1. Field of the Invention
The present invention relates to an image processing method, device and system for allowing image data, such as a page layout created on an image processing terminal using an application, to be subject to image processing such that the image data can be outputted with a printer.
2. Description of the Related Art
Desktop Publishing (DTP) has increased in use and popularity with the progress of digitalization in the field of print processing. DTP system can create, process and edit an image on an image processing terminal, such as a personal computer or a workstation, using various applications to create a page layout. In a color electronic plate-making system (CEPS), a printing device creates film for exposing a printing plate based on the page layout, and directly writes on the printing plate so as to create a press plate for printing (CTP: Computer to Plate).
When proofing is performed prior to printing or the like using an actual press plate, the page layout is displayed on a monitor, and then printed out using a WYSIWYG function or the like with a print output device such as a laser printer or a page printer.
In the printing process using the press plate, when colors are overlapped and plate misalignment occurs, color drift of an image or gaps between colors appear on the printed material. Particularly when overlapping a foreground color on a knockout (unprinted area) in the shape of the foreground object, formed on a background, plate misalignment causes white gaps to appear on the edges of the knockout shape. In order to prevent this, a trapping process is executed.
The trapping process includes spreading the foreground object and choking the knockout shape. In the spread process, for example, when a circular object is overlapped on a square object, the inside of the square object is knocked out in the shape of the circular object, and the circular object is drawn so as to be larger than the original circular object. In the choke process, the inside of the square object is knocked out in the shape of the circular object such that the knocked out shape is smaller than the circular object, and the circular object is drawn in the original size.
As a result, in both the spreading and choking, trapping in which the periphery edge portion of the circular object is overprinted on the square object is realized.
In order to achieve overprinting using a color printer, separated output for data of individual colors such as cyan (C) magenta (M). yellow (Y) and black (B) is required, as is the case when creating a press plate. For this reason, respective separation plates must be synthesized and output by using an image processing device having a synthesizing function. However, synthesizing image data separated and outputted on the application side requires hardware having large memory capacity and high processing ability. Moreover, separation output requires longer processing time than composite output, wherein image data is outputted without separating color into C, M, Y and K.
A technique has been proposed in which the trapping process is carried out on a bit map image read by a layout scanner or the like (for example, see Japanese Patent Application Laid-Open (JP-A) No. 2000-106628).
However, implementation of this technique has several drawbacks in that expensive hardware is required, and it is difficult to reproduce setting of trap width, choke and spread for each object set by an application.
Namely, in the composite output, the application outputs only a drawing code for executing a process (e.g., “drawing a square and a circle”), and this code does not include a drawing code in which the trapping is taken into consideration.
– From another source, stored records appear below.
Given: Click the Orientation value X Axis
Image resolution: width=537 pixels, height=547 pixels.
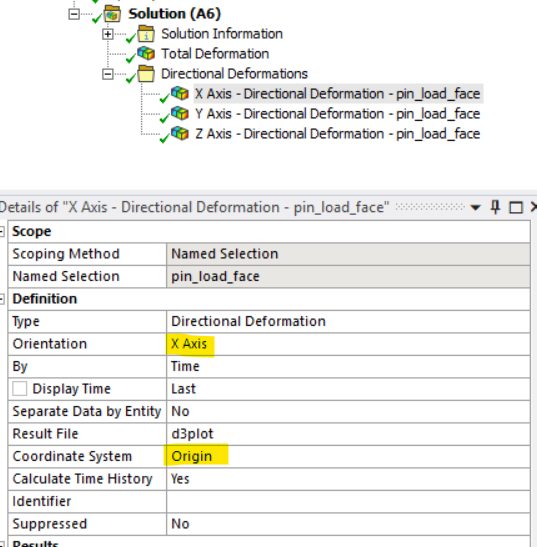Looking at the screenshot, I should tap(189, 344).
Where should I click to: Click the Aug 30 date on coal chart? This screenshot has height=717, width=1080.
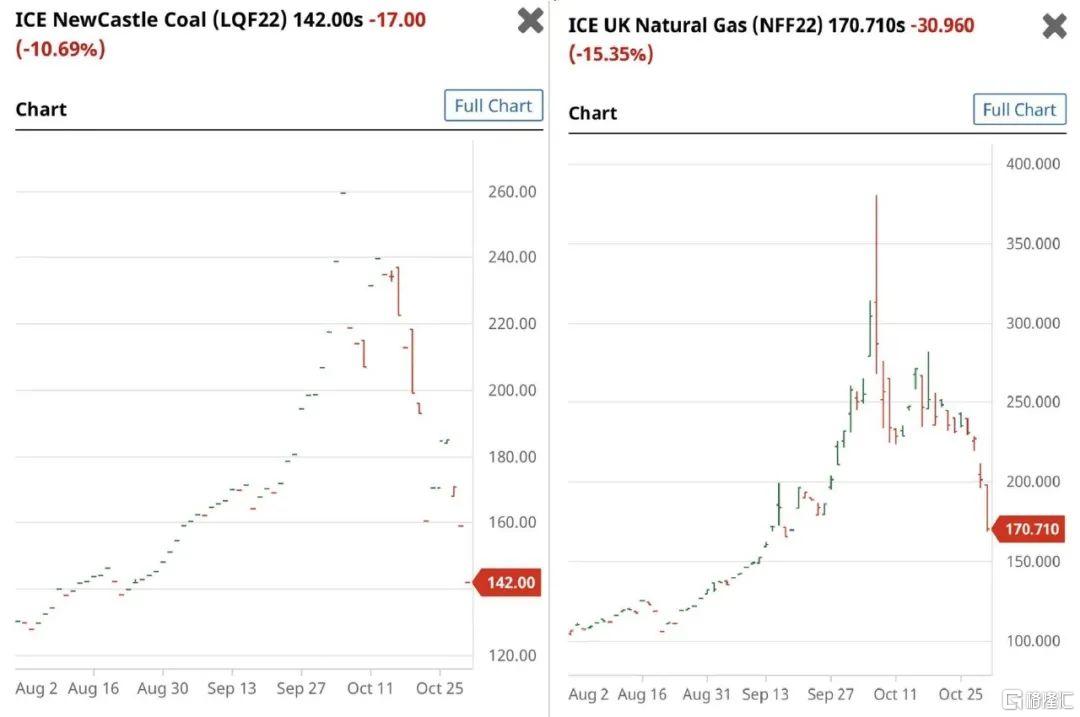163,688
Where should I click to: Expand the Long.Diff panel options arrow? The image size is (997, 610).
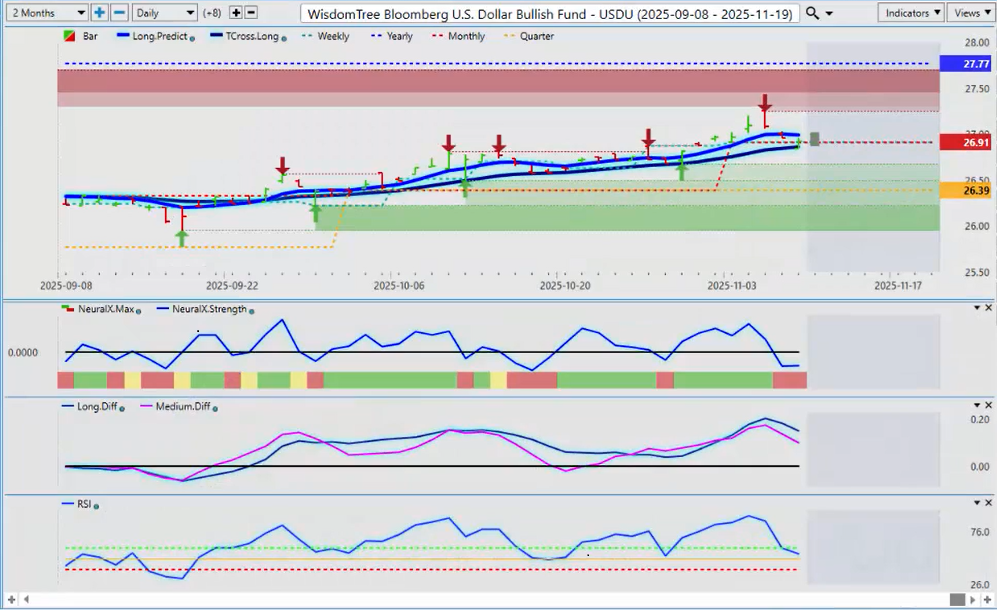tap(976, 406)
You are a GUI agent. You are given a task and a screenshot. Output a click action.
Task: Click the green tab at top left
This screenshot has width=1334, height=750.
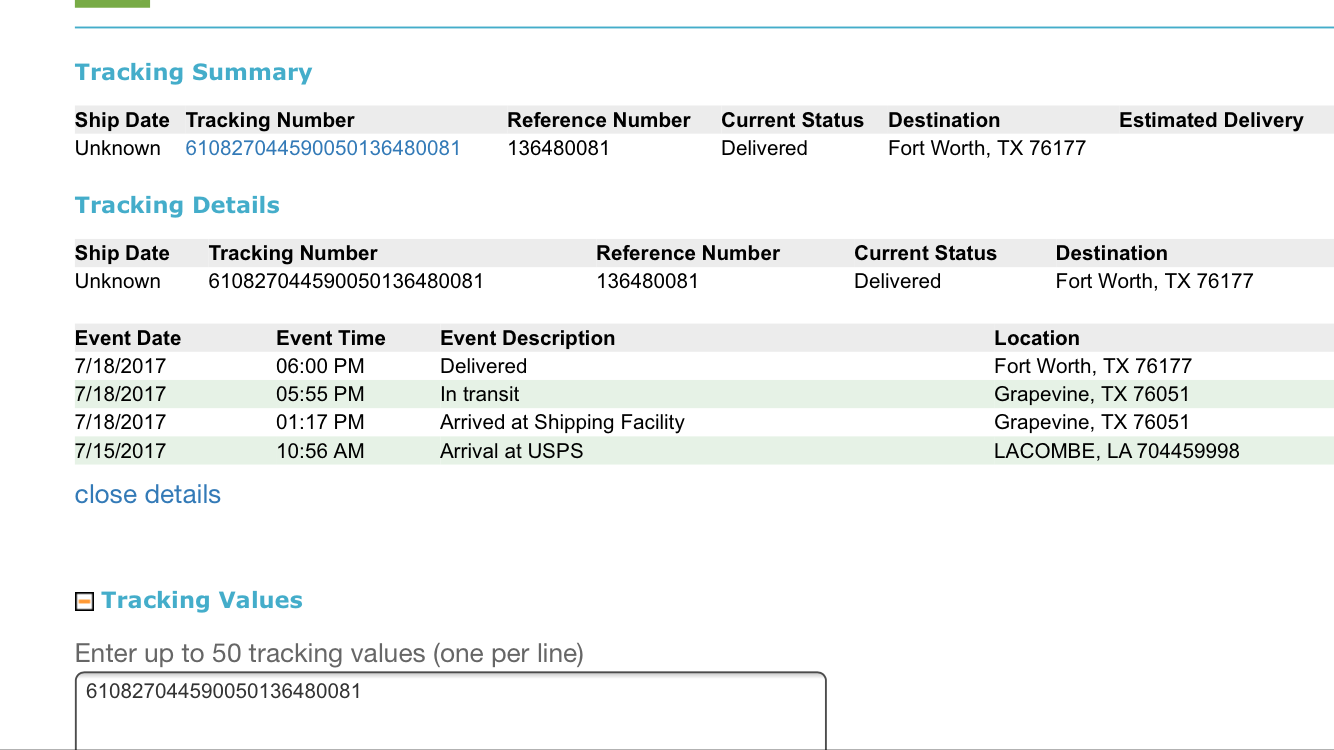pos(112,3)
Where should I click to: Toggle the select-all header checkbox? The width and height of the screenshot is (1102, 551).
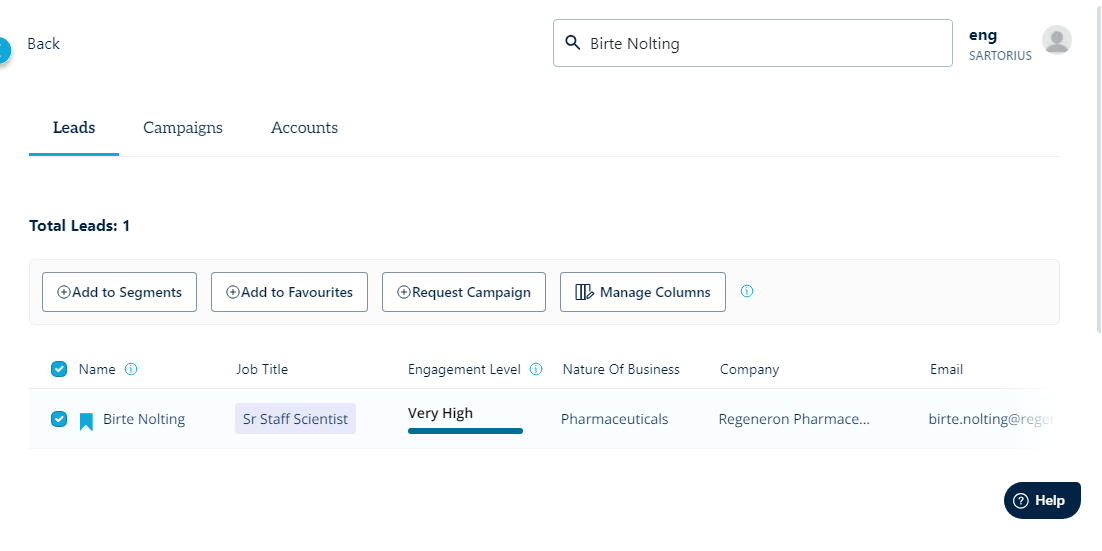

For this reason, in order to reproduce the trapping by means of the composite output, it is necessary to knockout the object in which the trapping is set and to perform trapping before that object is drawn.
In a standard drawing command, a “path ” for describing a shape composed of a series of connected points, lines, and curved lines, and non-connected points, lines, and curved lines, is constructed, after which actual drawing is executed. At this time, there is no guarantee that the constructed path will definitely be drawn, and thus the path might be used for a clip (drawing area specification) or occasionally discarded. Therefore, when knocking out is executed at the time of constructing the path, if the purpose or use of the path is unknown, the possibility exists that a different or undesirable drawing result will be obtained.
For this reason, knocking out must be executed not at the time of path construction but rather at the actual drawing stage. However, it is difficult to obtain information, such as accurate coordinates, from the constructed path. Moreover, it is not easy to determine what object is being drawn. As a result, it is difficult to execute trapping processes such as knocking out the background into a slightly smaller shape than the foreground object, or to draw the foreground shape as slightly larger. In other words, it is difficult to reproduce trapping from the composite output. Accordingly, the conventional art produces results that are far from satisfactory and is thus in need of improvement.